A spokeswoman for the Spanish Banking Association, who declined to be identified, said lenders have never granted mortgages to homebuyers in the knowledge that they wouldn’t be able to pay back the money.
Borrowers Struggle
Spanish banks have about 614 billion euros of outstanding residential mortgages, according to data from the Bank of Spain. At 21 percent, the jobless rate is the highest in Europe, making it harder for borrowers to keep up with their payments.The delinquency rate rose to 2.5 percent at the end of the first quarter from 0.5 percent in the first three months of 2007. That’s still lower than the U.S. rate of 8.1 percent and Ireland’s 6.3 percent.
Spanish lenders also hold 69 billion euros of Spanish sovereign debt, according to the Treasury’s website.
The yield on Spanish government ten year bonds soared to close at 6.03 percent, up 137 basis point a from a year ago, to a euro-era record on July 11 as investors increased bets on a default amid contagion from Europe’s debt crisis.
Spanish banks may need to raise as much as 4 billion euros of extra capital if homeowners are given the right to cancel mortgage contracts without being saddled with the debt, according to New York-based management-consulting firm Oliver Wyman. This could force lenders to add 400,000 unwanted properties to their balance sheets.
Unsold Homes
Home prices may fall by an additional 20 percent in the next four years before bottoming out, R.R. de Acuna & Asociados, a Madrid-based real-estate consulting firm, said at a briefing last month. The company estimates there are about 1.5 million unsold homes, which won’t be absorbed for another six years.Jaime Alvarez, professor of finance at Madrid’s Complutense University, said there’s is no way of helping homeowners to reduce their debts without hurting lenders.

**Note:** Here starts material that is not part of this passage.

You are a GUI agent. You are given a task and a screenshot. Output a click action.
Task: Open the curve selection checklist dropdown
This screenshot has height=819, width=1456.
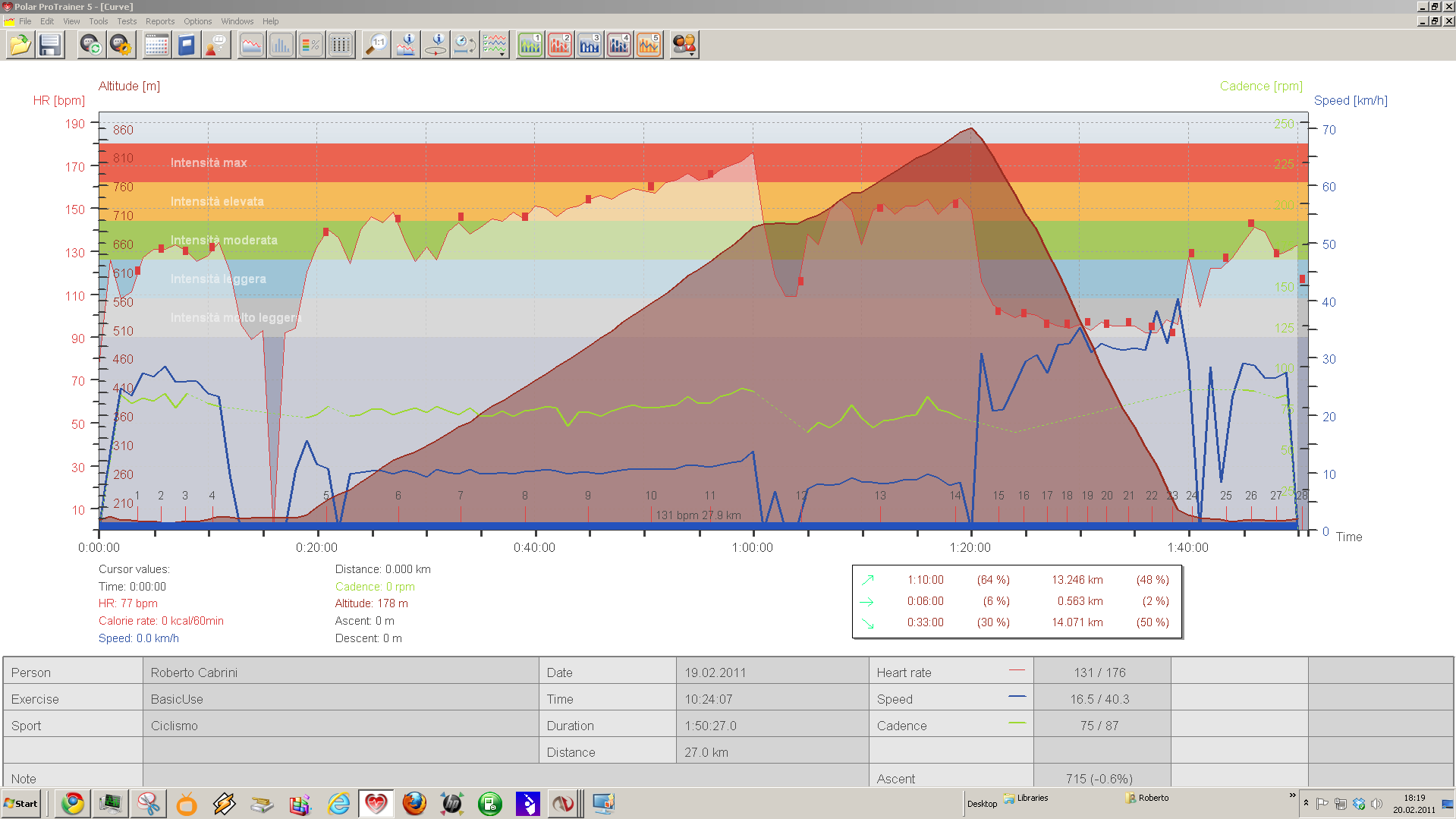coord(495,46)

“The committee is merely cosmetic and won’t recommend any changes that will hurt the banks because they’re Spain’s sacred cows,” said Alvarez, who was also a co-founder of Publica Subasta, Spain’s largest complier of data on public auctions.
Dominguez, meanwhile, will be putting on his green T-shirt, with “Stop Evictions” in Spanish written in red across the front, and will keep on trying to prevent more people from losing their home until the law is changed.
“These people aren’t going away,” he said after the locksmith, banker and lawyer were impeded from evicting the Madrid homeowner last week. “And neither am I.”